Time series study of weather, water quality, and acute gastroenteritis at Water Safety Plan implementation sites in France and Spain
Water Safety Plans (WSPs), recommended by the World Health Organization since 2004, can help drinking water suppliers to proactively identify potential risks and implement preventive barriers that improve safety. Few studies have investigated long-term impacts of WSPs, such as changes in drinking water quality or public health; however, some evidence from high-income countries associates WSP implementation with a reduction in diarrheal
disease. To validate the previously observed linkages between WSPs and health outcomes, this time series
study examined site-specific relationships between water-related exposures and acute gastroenteritis rates at three locations in France and Spain, including the role of WSP status. Relationships between control or exposure variables and health outcomes were tested using Poisson regression within generalized additive models. Controls included suspected temporal trends in disease reporting. Exposures included temperature, precipitation, raw water quality, and finished water quality (e.g., turbidity, free chlorine). In France, daily acute gastroenteritis cases were tracked using prescription reimbursements; Spanish data aggregated monthly acute gastroenteritis hospital visits. The models identified several significant relationships between indicators of exposure and acute gastroenteritis. Lag times of 6–9 days (including transit time) were most relevant for hydrological indicators (related to precipitation, runoff, and flow) at the two French sites, indicative of viral pathogens. Flush events (defined as surface runoff after a two-week antecedent dry period) linked to nonpoint source pollution were associated with a 10% increase in acute gastroenteritis rates at one location supplied by surface water.

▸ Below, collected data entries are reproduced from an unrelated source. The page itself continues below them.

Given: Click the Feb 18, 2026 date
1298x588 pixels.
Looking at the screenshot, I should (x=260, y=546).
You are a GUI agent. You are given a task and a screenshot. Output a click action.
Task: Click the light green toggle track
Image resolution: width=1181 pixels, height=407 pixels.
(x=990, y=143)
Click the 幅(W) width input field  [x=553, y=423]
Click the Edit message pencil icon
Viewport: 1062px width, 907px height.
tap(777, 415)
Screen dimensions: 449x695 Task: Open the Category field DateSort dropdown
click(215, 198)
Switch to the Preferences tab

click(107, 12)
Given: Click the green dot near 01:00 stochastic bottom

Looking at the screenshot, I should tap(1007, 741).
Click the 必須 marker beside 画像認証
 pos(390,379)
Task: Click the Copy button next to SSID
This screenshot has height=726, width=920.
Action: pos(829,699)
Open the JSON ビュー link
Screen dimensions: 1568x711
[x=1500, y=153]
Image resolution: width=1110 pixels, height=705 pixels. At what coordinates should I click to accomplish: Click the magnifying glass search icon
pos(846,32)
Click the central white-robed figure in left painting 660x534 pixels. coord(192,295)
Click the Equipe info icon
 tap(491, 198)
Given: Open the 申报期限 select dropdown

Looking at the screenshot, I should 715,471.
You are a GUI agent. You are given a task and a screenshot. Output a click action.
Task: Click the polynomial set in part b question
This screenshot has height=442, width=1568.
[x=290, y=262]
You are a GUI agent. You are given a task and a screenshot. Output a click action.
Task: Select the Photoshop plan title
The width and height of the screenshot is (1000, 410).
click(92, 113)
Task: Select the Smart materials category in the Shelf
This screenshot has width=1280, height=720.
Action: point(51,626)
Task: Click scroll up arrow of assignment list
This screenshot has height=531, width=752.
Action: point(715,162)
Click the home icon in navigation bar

Acute gastroenteritis rates were positively associated with elevated turbidity average or maximum values in finished water at locations supplied by both surface and groundwater, by about 4% per 1-NTU increase in the two-week moving average of daily maxima or about 10% per 0.1 NTU increase in the prior month’s average value. In some
cases, risk appeared to be mitigated by WSP-related treatment interventions. Our results suggest drinking water exposure is associated with some potentially preventable gastrointestinal illness risk in high-income regions.